WHAT YOU HAVE TO DO —
The data that follows should be copied out exactly.

== GIVEN RECORDS ==

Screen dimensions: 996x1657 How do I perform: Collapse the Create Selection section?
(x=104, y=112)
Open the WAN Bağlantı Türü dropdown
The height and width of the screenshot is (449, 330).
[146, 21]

===

RESULT —
Screen dimensions: 996x1657 How do I perform: Collapse the Create Selection section?
(x=104, y=112)
Open the WAN Bağlantı Türü dropdown
The height and width of the screenshot is (449, 330).
[146, 21]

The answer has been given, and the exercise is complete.